And, on a similar theme, an AP story discusses how states may abandon the death penalty, not because of ethical or moral concerns, but because of cost.
The Sourcebook of Criminal Justice Statistics indicates that there were 2,258,983 people in jail or prison in 2006. There was an average 2.8% increase in that number between 2005 and 2006, so you can bet on that number being around 2.3 million people now. At $29K per inmate, that's about $67 billion spent on keeping people behind bars each year. Given the numbers we're seeing the government spend right now, it's easy to become jaded on what that represents. Translated into tangible items, that's
- 2,708,164 four-year degrees at public colleges
- 339,928 single-family homes (December 2008 median price)
- 2,263,513 fully-equipped patrol cars
- 15 Nimitz-class aircraft carriers
You get the idea. It's money best spent elsewhere.
Why do we do it?
What makes putting people behind bars such an attractive activity, worthy of funding at the expense of other things that could alleviate suffering or make a return on investment? Retribution, mostly. We want these people to suffer for what they have done. The typical American taxpayer wants these criminals locked away and treated as meanly as possible. It galls Joe the Plumber to know that prison inmates have access to education, counseling and treatment programs, television, exercise equipment, and other creature comforts. He wants the Graybar Hotel to look more like the Hanoi Hilton.
In criminology, there are five objectives to punishment:
- Retribution–revenge, pure and simple. An eye for an eye.
- Rehabilitation–this assumes the criminal is sick and can be made well. We "treat" the offender with counseling, education, job and life skills training, etc. He learns to become a useful member of society.
- Incapacitation–we don't care if the criminal suffers or not so long as he is prevented from harming anyone else. Prison is the usual solution here, but "chemical castration" has been used for sex offenders, and slave owners used to chop off a foot of chronic runaways.
- Deterrence–punishment to serve as a warning to others. This is the rationale for publishing the names of prostitution "johns" and drunk drives in the newspaper. The fear of public humiliation is supposed to prevent people from engaging in the behavior.

[Tasks to carry out]:
A: Reproduce the prison spending text word for word, from "- Deterrence–punishment to" to "in the behavior.".
B: Condense the paragraph of the prison spending text that begins "What makes putting people behind bars" into a shorter version that keeps its main points.
The data that comes next is from a separate source.

[Raw data]:
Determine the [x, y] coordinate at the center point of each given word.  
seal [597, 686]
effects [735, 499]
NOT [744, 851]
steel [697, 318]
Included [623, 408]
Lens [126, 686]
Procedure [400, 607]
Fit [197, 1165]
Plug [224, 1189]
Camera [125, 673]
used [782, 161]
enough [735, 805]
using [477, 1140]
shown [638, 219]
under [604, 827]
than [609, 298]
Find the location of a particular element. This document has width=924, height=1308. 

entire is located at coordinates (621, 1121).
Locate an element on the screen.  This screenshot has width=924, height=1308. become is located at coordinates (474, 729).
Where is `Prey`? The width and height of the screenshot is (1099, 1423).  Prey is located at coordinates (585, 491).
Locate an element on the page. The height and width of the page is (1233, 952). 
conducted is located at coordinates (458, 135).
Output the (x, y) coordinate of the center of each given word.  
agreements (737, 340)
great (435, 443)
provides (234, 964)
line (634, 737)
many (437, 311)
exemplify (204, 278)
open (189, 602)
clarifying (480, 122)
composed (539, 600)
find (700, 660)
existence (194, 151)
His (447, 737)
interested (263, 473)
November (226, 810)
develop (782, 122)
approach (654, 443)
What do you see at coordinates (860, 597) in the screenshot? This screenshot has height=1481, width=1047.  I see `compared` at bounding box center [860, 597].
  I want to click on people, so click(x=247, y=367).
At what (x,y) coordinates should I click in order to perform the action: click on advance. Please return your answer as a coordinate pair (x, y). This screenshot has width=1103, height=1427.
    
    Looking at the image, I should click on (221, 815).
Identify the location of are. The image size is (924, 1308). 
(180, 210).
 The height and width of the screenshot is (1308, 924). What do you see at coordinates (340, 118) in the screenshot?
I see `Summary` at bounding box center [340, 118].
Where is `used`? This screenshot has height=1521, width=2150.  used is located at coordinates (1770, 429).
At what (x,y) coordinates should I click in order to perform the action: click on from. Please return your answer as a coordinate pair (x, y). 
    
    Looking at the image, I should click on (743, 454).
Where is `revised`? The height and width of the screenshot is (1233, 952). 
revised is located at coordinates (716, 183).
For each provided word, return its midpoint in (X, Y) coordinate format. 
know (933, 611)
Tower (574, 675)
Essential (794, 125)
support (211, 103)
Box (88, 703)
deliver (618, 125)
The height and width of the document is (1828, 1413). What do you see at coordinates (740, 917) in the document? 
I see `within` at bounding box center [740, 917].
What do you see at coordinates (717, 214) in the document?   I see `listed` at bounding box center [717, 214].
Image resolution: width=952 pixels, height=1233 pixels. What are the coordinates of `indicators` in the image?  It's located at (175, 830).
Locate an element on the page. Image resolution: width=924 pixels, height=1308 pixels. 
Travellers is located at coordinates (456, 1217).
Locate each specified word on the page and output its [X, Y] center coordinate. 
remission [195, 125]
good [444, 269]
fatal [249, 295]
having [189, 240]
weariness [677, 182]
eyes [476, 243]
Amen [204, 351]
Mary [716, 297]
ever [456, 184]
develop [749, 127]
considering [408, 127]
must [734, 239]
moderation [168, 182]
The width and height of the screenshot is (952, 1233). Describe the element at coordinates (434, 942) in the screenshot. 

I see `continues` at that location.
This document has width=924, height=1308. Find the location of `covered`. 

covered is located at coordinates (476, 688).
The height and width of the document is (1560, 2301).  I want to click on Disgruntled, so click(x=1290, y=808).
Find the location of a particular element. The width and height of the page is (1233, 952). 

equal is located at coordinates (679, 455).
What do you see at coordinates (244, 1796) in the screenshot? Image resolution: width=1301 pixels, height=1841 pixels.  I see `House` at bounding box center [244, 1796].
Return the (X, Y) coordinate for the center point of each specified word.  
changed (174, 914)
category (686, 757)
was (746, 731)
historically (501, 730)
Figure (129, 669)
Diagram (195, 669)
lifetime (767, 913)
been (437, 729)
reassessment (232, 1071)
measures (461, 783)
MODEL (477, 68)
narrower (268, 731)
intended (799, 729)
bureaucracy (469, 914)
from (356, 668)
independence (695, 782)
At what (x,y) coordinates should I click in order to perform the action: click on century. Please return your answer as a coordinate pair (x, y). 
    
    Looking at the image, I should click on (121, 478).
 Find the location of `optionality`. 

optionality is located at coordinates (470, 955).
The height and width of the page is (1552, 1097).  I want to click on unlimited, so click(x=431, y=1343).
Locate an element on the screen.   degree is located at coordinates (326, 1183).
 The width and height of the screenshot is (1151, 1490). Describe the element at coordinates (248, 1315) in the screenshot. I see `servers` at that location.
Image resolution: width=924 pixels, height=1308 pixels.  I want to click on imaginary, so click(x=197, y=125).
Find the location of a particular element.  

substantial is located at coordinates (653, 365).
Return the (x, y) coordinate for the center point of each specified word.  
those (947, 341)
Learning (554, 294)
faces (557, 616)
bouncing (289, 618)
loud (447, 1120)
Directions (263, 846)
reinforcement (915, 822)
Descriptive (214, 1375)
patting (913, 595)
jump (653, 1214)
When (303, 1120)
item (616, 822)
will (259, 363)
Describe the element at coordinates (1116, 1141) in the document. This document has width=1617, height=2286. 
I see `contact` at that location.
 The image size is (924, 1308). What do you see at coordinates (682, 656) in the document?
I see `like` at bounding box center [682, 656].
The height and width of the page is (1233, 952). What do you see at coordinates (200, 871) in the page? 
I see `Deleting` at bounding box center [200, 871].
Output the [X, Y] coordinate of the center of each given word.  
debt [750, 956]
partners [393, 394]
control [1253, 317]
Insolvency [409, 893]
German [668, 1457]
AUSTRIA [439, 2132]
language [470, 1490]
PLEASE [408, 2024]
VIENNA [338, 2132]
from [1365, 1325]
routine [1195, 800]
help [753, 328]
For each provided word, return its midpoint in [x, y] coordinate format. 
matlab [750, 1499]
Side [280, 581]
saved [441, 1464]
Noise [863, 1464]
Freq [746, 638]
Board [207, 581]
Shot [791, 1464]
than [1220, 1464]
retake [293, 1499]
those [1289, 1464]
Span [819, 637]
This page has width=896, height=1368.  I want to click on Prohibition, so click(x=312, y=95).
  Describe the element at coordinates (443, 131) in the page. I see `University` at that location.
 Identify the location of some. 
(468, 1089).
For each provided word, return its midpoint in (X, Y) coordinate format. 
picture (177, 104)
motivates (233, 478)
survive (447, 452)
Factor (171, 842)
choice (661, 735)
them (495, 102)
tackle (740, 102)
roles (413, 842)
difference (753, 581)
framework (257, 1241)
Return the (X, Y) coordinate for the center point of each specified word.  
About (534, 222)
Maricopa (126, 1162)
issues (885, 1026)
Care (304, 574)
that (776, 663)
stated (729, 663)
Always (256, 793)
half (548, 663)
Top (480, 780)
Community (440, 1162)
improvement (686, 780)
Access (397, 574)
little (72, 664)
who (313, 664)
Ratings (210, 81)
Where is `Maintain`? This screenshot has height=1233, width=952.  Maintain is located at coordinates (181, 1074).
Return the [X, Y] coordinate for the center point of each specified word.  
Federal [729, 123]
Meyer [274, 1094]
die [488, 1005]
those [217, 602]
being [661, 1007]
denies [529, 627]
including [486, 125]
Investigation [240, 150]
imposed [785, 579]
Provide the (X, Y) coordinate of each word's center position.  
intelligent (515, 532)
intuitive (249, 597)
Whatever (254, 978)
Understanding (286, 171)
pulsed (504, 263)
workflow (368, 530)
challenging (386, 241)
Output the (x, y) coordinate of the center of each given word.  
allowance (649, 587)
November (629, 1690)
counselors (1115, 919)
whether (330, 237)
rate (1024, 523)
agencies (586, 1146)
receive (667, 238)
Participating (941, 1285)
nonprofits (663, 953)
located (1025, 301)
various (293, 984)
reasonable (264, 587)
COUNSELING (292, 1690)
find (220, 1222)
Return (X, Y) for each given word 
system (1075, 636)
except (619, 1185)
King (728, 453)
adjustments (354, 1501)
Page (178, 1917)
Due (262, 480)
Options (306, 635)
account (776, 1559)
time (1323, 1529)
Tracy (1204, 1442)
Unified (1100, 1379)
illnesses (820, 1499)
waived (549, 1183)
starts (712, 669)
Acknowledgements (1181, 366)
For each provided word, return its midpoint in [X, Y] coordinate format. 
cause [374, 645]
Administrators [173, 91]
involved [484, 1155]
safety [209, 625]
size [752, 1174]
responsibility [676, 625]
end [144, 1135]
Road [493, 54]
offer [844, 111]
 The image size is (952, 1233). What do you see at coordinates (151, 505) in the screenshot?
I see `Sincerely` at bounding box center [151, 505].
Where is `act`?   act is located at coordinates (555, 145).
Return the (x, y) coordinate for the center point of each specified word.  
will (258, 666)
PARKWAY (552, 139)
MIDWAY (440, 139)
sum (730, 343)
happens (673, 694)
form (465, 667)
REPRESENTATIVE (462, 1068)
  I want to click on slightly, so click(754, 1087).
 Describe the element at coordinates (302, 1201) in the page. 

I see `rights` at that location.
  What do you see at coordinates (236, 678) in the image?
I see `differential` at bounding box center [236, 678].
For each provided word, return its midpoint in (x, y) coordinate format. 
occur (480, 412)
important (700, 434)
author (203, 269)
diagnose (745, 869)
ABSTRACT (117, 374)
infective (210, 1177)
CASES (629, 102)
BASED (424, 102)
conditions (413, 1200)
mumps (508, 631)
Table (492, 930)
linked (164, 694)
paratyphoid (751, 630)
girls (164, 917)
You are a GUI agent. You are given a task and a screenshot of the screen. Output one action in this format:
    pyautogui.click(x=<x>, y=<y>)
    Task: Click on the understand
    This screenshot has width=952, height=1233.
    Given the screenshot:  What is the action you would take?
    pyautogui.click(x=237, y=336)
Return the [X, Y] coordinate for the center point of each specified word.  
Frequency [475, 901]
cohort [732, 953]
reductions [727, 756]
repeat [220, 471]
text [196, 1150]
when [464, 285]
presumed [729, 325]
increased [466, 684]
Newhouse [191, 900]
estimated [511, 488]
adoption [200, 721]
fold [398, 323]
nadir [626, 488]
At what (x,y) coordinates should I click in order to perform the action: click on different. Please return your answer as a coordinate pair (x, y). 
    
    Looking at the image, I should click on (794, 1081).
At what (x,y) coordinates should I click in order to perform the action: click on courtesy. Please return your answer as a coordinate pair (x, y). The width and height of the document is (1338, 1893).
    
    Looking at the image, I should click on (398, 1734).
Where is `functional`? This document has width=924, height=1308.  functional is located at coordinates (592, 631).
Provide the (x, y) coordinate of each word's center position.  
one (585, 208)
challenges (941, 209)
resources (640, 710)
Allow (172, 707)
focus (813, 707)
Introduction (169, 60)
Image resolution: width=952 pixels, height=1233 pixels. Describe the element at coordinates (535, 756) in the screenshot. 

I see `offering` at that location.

[Replies]:
A:
- Deterrence–punishment to serve as a warning to others. This is the rationale for publishing the names of prostitution "johns" and drunk drives in the newspaper. The fear of public humiliation is supposed to prevent people from engaging in the behavior.

B: People back spending on imprisonment over things that could ease suffering or pay a return mainly for retribution: they want criminals to suffer for what they did. The typical American taxpayer wants offenders locked away and treated as harshly as possible. He resents inmates having education, counseling, treatment programs, television, exercise equipment and other comforts, and wants the Graybar Hotel to look more like the Hanoi Hilton.